It was late on a Friday afternoon when I found myself sat in a comfortably large kitchen/office with a bunch of extremely smart, fresh-faced Oxford graduates deliberating the power of programmatic done differently. Our discussion had somehow found its way to the school of thought that advocates measurement as a driving force for strategy, making me uncomfortably twitchy.
I remember leaving that office contemplating what that meant for the world of social and content. Or, indeed, the most reliable source of marketing – word of mouth. After all, how do you measure trust?
In 2015, 66% of marketers expected their organisation’s content marketing budget to increase in the next 12 months.
Rewind nine years or so when I first made my foray into the world of social, and I swear that I had a similar conversation with a bunch of corporate bods who were challenging me on why we should do social at all.
After all, it was a fad and would soon face the disillusionment of the dotcom bubble. Besides, it couldn’t be measured! The journalist in me had a different point of view. I believed that, ultimately, success would come down to the power of the message. My instinct, as it turned out, was right.
According to research by the Content Marketing Institute in 2015, 66% of marketers expected their organisation’s content marketing budget to increase in the next 12 months. Social has not only evolved (nine years ago, there was no Vine, Instagram, Snapchat or Pinterest), it has now become synonymous with the world of content marketing.
But while there seems to be a mutual reliance between the two, content marketing suffers the same identity crisis as social – making it an important but equally challenging beast for most organisations.
Content and social live and breathe in everything we do and so they have a natural tendency to cross silos.

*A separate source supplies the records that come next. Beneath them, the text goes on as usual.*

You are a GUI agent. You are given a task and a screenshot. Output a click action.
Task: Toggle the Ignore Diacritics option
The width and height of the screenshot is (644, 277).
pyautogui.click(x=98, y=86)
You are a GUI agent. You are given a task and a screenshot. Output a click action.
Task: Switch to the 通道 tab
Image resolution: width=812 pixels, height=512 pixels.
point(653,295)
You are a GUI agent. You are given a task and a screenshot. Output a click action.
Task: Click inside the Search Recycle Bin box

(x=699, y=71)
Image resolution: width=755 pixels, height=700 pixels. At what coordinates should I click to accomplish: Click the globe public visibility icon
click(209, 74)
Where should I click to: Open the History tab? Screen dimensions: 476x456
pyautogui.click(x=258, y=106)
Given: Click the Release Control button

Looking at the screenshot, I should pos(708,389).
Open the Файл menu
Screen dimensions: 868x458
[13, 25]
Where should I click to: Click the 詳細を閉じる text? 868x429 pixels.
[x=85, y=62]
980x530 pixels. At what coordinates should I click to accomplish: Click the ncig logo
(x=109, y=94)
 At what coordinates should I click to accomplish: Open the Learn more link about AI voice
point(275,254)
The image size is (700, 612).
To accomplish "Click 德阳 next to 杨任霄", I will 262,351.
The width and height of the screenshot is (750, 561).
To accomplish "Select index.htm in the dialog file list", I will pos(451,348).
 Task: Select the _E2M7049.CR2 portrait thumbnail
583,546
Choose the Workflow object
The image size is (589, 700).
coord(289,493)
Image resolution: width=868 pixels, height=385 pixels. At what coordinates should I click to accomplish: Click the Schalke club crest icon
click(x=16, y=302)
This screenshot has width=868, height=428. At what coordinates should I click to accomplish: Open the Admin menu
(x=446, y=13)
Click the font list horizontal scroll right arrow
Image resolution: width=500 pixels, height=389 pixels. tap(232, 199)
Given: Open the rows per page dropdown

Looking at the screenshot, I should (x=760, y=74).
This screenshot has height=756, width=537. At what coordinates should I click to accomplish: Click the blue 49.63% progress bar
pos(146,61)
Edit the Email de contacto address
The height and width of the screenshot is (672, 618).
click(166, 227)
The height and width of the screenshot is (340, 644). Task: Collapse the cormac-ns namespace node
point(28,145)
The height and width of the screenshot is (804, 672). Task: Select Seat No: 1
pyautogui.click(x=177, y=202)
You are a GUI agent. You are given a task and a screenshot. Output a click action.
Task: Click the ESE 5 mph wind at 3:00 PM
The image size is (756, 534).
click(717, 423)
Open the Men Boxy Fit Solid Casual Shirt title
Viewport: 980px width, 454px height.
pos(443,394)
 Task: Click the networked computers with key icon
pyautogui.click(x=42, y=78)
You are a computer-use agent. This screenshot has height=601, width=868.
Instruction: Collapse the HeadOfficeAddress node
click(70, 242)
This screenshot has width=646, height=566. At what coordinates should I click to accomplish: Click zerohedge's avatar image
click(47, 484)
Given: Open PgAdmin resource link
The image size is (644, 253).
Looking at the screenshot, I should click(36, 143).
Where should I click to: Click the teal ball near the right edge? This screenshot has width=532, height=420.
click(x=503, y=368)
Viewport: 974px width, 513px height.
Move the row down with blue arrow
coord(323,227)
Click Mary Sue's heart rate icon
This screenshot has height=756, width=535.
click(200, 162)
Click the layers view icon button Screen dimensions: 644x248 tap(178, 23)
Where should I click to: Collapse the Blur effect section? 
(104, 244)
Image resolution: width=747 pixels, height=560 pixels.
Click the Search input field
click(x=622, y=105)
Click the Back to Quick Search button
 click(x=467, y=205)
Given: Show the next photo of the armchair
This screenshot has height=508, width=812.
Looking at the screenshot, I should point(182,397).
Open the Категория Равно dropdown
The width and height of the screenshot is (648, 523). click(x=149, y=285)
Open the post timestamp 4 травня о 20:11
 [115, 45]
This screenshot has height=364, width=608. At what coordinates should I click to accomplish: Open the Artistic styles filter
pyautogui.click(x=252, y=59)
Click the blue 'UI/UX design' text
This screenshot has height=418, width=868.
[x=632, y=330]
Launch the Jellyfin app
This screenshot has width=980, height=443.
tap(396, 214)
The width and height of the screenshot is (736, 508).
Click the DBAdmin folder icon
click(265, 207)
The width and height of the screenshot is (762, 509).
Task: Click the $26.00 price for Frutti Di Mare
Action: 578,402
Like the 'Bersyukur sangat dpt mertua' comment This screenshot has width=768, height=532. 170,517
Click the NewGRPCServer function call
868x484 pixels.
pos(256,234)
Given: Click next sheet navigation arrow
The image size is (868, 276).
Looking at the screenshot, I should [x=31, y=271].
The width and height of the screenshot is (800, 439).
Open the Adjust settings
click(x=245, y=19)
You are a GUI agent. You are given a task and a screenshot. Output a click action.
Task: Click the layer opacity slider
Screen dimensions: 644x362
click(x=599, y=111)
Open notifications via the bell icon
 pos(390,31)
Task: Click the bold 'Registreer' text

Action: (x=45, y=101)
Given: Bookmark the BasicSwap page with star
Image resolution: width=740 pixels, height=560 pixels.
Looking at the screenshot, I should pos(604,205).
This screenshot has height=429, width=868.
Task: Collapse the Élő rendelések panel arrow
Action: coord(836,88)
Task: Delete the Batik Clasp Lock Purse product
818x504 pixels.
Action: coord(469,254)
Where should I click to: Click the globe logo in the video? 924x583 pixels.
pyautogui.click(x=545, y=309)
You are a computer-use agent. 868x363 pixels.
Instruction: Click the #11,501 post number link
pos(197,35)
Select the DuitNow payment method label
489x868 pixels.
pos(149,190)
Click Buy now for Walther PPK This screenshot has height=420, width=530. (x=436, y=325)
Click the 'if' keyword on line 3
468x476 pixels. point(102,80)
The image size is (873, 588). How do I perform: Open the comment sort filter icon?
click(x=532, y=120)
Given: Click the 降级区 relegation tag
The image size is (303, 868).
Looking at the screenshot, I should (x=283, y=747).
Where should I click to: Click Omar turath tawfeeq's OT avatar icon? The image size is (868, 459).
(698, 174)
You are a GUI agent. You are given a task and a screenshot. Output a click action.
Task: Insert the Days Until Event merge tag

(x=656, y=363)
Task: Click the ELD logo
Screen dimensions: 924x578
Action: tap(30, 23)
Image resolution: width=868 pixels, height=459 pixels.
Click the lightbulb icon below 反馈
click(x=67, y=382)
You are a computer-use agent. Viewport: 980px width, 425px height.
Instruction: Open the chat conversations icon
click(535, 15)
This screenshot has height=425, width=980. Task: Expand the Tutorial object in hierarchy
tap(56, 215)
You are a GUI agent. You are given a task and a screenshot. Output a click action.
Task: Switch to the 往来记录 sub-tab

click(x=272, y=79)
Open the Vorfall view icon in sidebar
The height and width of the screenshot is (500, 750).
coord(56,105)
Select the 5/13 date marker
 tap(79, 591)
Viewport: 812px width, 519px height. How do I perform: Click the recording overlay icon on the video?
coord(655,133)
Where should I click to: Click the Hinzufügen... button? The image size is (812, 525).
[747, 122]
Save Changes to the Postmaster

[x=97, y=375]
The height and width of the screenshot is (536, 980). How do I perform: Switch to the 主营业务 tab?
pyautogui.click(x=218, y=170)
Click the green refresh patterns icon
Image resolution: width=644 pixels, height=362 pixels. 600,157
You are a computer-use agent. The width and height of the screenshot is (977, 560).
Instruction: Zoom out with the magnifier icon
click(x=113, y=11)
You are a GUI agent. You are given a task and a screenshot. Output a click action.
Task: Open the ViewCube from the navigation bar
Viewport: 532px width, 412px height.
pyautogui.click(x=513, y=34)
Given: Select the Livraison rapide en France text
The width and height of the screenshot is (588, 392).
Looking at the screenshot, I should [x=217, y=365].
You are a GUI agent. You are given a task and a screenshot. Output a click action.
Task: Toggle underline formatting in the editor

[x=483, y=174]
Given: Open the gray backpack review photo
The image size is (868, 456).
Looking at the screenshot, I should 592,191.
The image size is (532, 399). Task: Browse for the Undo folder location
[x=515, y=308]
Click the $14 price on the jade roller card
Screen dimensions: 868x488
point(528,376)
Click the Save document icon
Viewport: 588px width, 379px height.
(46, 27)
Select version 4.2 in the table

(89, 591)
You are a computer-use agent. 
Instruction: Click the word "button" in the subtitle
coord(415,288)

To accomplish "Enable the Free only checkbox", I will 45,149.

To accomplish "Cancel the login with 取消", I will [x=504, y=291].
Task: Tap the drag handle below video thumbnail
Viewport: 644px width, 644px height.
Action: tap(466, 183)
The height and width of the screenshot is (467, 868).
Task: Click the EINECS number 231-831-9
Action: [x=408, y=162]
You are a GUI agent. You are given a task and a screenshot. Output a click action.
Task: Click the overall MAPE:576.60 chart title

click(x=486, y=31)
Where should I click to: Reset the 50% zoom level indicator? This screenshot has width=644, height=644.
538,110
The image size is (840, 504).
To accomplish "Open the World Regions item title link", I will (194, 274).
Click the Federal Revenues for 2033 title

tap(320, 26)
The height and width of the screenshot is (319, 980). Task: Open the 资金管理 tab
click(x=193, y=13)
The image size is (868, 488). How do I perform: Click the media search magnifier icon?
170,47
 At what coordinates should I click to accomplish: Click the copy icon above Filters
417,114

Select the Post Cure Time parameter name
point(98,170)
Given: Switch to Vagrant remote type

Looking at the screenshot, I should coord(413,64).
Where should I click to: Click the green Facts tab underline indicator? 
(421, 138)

Organisations often struggle with defining how social sits within the corporate set-up simply because it doesn’t neatly slot into a single functional silo.
Indeed, content creation and production is now a part of everyone’s job, from web editors to media teams cleverly crafting a strong corporate narrative to, of course, the social media teams who brave the opportunity of real-time marketing.
The result is often a slightly schizophrenic approach of the use of social and content to drive what is essentially a collective business strategy.
Another challenge social and content both face is being on the receiving end of a rapidly evolving industry. Spend time with any social practitioner and your ears will bleed from hearing about the pain we endure as a result of being at the mercy of ever-changing algorithms.
It’s no secret that organic reach is dying a slow death and currently hovers around the 0%-2% mark.
The ad-blocking problem
Forbes recently published an article titled: "Has Facebook’s latest algorithm change finally doomed publishers and marketers for good?"
Its simple definition of Facebook’s most recent changes was that it’s designed to send less traffic to content-based websites. And so you have heads of social collectively scrambling to uncover more budget and more innovative ways of amplifying their efforts.
But even as social marketers console each other in the wake of the latest algorithmic change, content marketers are faced with that pressing problem of ad-blocking.
PageFair recently reported that the number of monthly users of ad-blockers globally has increased from 21 million in 2010 to 144 million in 2014. And, with more of us skipping ads during our favourite TV programmes, the future of driving awareness and non-customer consideration suddenly looks pretty bleak to the marketer.
With every dark cloud, there is a silver lining –and the same is true when it comes to content and, indeed, social. For one, it’s making all of us better marketers.
Corporate silos that once thrived on the size of their territory are now forced to think about the collective strategy and KPIs rather than individual objectives – making cross-functional collaboration a necessity for success.
Back to its roots
Facebook may be the dark lord of the social platforms but the latest changes indicate that it is going back to its roots of connecting people and being more user-centric – so I’m hopeful. And as we find new ways of amplifying our content, turning to strategies such as programmatic, we will uncover new ways of measuring success and making the return more tangible.
Perhaps the biggest benefit for lovers of content, conversation and collaboration is that it forces us to challenge the opinions we have and the story we want to tell. Pushing us to ask that often unasked and all-too-important question: what’s your why?
Bian Salins is head of social and digital at TSB.